Um die städtischen Veränderungen einzufangen, wurde häufig auf das Medium Fotografie zurückgegriffen, denn Fotografien, wie es im Vorwort zu Über die großen Städte heißt, „konservieren Momente aus der Geschichte der Stadt“.10 Im Jahr 1987 gründete sich eine Arbeitsgruppe, die sich dem Bereich der Stadtfotografie und insbesondere der Stadt Berlin als Protagonistin annahm. Betont subjektive, fotografische Eindrücke und Positionen, die sich dem städtebaulichen Wandel widmeten, waren für die dreiteilige Ausstellung Vom Umgang mit Veränderung (1995) zentral. In Peripherie als Ort. Das Hellersdorf Projekt (1999) wurden die deutsch-deutschen Umbruchs- und Entwicklungsphasen des jüngsten Berliner Bezirks Hellersdorf mit künstlerischen Mitteln reflektiert.
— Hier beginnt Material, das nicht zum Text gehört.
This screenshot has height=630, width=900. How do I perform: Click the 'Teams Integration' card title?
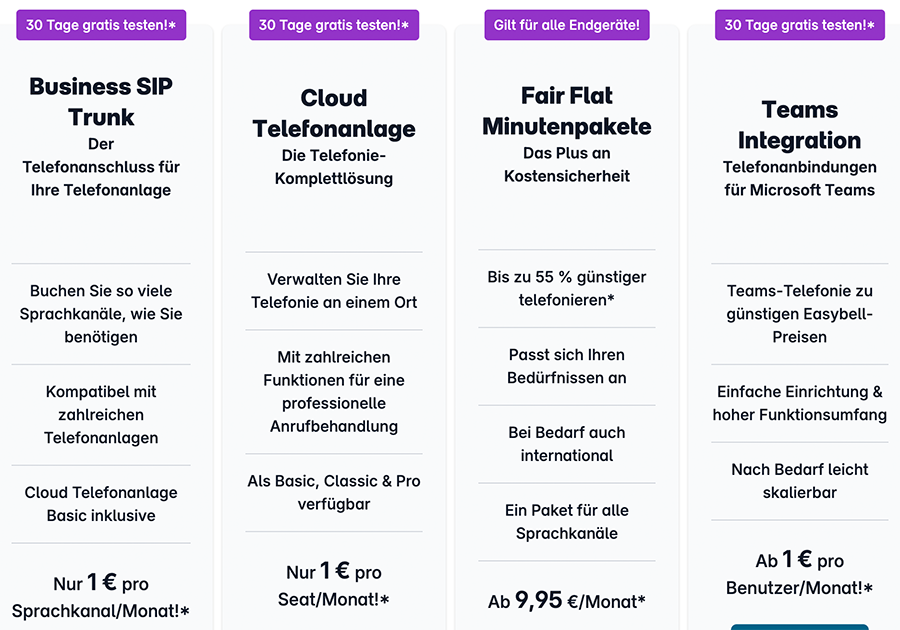tap(799, 127)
Anna-Lena Wenzel und Irene Hilden


  1. Roloff-Momin, Ulrich: Vorwort, in: Kulturplätze. Materialien zur dezentralen Kulturarbeit, NGBK, Berlin 1985, o. S. 

  2. Ebd. 

  3. AG Kulturplätze der NGBK: Berliner Kulturplätze, in: Berliner Kulturplätze 1. Theaterspielen nach Feierabend. NGBK, Berlin 1984.  
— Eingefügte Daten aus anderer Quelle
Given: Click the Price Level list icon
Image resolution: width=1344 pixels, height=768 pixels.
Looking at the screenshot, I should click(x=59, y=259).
  4. Vgl. „Das ist nichts für Wilmersdorf“, Interview mit der nGbK-Arbeitsgruppe, in: taz, 12.08.1987.  

  5. Pressemitteilung, NGBK 1999.  

  6. Vgl. AG Baustop. randstadt: Vorwort, in: Baustop. randstadt,- aggressives, nicht-akkumulatives, städtisches Handeln, NGBK, Berlin 1998, S. 3.  

  7. Projektantrag, NGBK 2015. 

  8. http://formatedeswir.net/ueber/, Zugang am 04.08.2015.  

  9. Untertitel des Projekts. 

  10. Cremer-Schacht, Dorothea / Lange, Dieter: Vorwort, in: Über die großen Städte, NGBK, Berlin, 1993, S. 8.